→ **Exercise description**
Show all lines from the data that include the word "agent".

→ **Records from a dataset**
☆ ☆ ☆ ☆ ☆ ☆ ☆

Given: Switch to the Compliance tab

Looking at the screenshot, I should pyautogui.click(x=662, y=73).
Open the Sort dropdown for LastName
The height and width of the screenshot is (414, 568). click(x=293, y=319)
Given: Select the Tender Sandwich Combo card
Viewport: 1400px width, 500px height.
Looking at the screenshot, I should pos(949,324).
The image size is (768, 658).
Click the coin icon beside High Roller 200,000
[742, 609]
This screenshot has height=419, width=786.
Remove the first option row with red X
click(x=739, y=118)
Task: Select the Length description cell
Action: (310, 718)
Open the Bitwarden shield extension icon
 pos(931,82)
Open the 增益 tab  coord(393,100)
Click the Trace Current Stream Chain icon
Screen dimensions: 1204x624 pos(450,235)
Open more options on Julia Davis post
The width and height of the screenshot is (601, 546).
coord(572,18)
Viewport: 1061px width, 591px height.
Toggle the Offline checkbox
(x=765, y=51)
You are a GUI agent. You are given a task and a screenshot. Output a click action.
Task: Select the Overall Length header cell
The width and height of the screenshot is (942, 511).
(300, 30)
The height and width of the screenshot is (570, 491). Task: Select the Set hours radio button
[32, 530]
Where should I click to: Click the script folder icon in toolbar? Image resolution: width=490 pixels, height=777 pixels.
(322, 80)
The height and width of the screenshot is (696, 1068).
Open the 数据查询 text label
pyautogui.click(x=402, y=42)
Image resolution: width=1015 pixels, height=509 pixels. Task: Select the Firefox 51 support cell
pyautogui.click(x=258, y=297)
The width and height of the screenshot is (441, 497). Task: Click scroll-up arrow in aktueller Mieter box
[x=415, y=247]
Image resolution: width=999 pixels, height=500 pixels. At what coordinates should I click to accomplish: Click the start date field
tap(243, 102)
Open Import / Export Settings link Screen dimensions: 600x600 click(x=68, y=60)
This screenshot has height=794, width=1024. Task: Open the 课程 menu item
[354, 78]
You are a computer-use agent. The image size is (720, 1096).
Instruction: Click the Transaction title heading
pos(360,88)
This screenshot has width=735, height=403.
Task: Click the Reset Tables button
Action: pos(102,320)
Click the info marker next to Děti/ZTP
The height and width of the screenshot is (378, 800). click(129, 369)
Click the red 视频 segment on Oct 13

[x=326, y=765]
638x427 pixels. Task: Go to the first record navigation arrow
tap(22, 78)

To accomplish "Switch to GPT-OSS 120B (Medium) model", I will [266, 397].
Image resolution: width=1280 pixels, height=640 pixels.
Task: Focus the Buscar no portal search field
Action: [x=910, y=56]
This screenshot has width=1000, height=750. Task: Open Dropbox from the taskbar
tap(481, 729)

☆ ☆ ☆ ☆ ☆ ☆ ☆

→ **Problem solution**
You are a GUI agent. You are given a task and a screenshot. Output a click action.
You are a computer-use agent. The image size is (720, 1096).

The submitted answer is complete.